A ces considérations, et à mille autres qui mènent toutes au sens figuré, on oppose d’abord la déclaration du Sauveur : Ceci est…, etc. « τοῦτό ἐστι τὸ σῶμά μου » et ensuite quelques textes, tels que Jean 6.50-58 ; 1 Corinthiens 10.16 ; 11.27, 29, qui, dit-on, obligent à prendre cette déclaration au sens propre et littéral, parce qu’ils prouvent que c’est bien celui qu’y attachèrent Jésus-Christ et les apôtres.

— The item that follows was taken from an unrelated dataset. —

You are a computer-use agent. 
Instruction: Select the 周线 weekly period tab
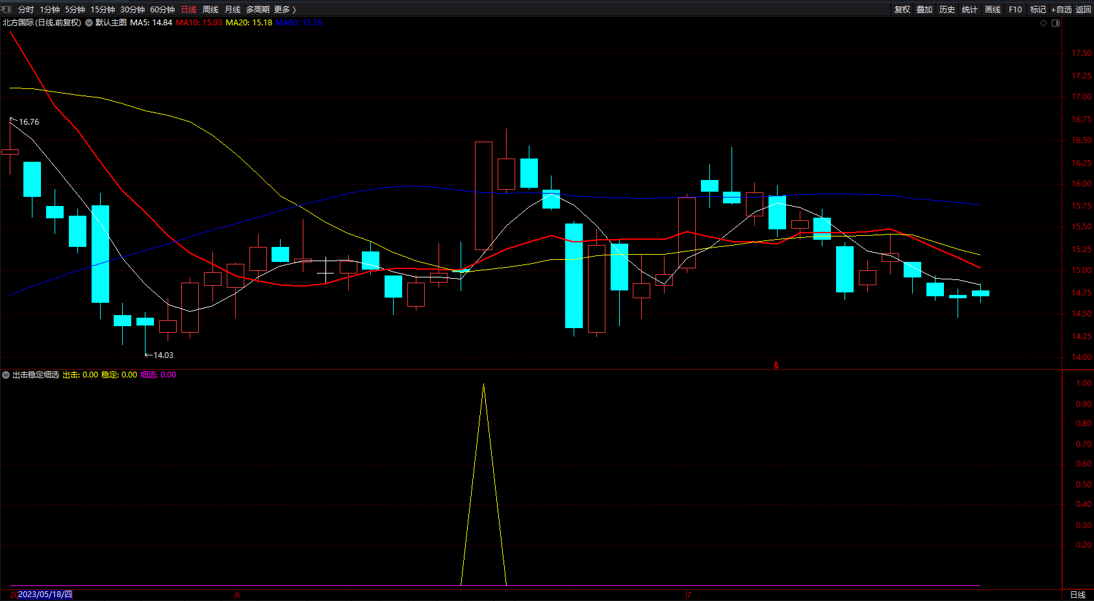click(210, 9)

D’abord on insiste sur l’assertion de Jésus-Christ et, en particulier, sur la force du verbe : ceci est, (τοῦτο ἐστι) — Une simple observation fait tomber cet argument. Dans la langue que parlait le Seigneur (le Syro-Chaldaïque, l’Araméen), l’idée de représentation, de signe, de symbole, se rend par le verbe substantif, exprimé ou sous-entendu. La Bible en fournit mille exemples. (Voy. Genèse 40.12, 18 ; 41.26-27 ; Daniel 7.23-24 ; 8.21 ; Ésaïe 5.7) Cette locution hébraïque est passée, comme tant d’autres, dans le Nouveau Testament. (Voy. Matthieu 13.38-39 ; Luc 8.9-12 ; 1 Corinthiens 10.4 ; Galates 4.24 ; Apocalypse 1.20 ; 5.8) La comparaison, la ressemblance est aussi rendue de la même manière : exemples sans nombre dans le livre des Proverbes et ailleurs. (Voy. cela est (τοῦτ ἔστιν), pour cela signifie, cela veut dire, dans Matthieu 27.46 ; 12.7 ; Jean 16.17 ; Actes 1.19 ; etc.).
Mais, observe-t-on, Jésus-Christ n’ayant point expliqué ses paroles, il paraît par cela même qu’il leur a laissé leur signification naturelle : comme il fait ce qu’il veut, il opère aussi ce qu’il dit ; rien n’autorise à prendre sa déclaration dans un sens figuré et purement symbolique, quand il ne marque en aucune manière qu’on doit l’entendre dans ce sens-là. — En réponse à ce raisonnement, il suffit encore de remarquer que les discours de Jésus-Christ renferment une foule de paroles du même genre, qu’il n’explique pas davantage et que tout le inonde s’accorde à interpréter figurément. Ainsi, quand il dit : « Je suis le cep, et vous êtes les sarments », qui est-ce qui prend cette déclaration à la lettre, d’après le principe qu’il n’a pas averti ses disciples de l’entendre autrement ? Où mènerait ce prétendu principe, qu’on ne pose ici que dans l’intérêt de la controverse ? et quelle est l’Église et l’école, quel est le théologien et le commentateur qui voulût l’admettre, le généraliser et l’appliquer rigoureusement ?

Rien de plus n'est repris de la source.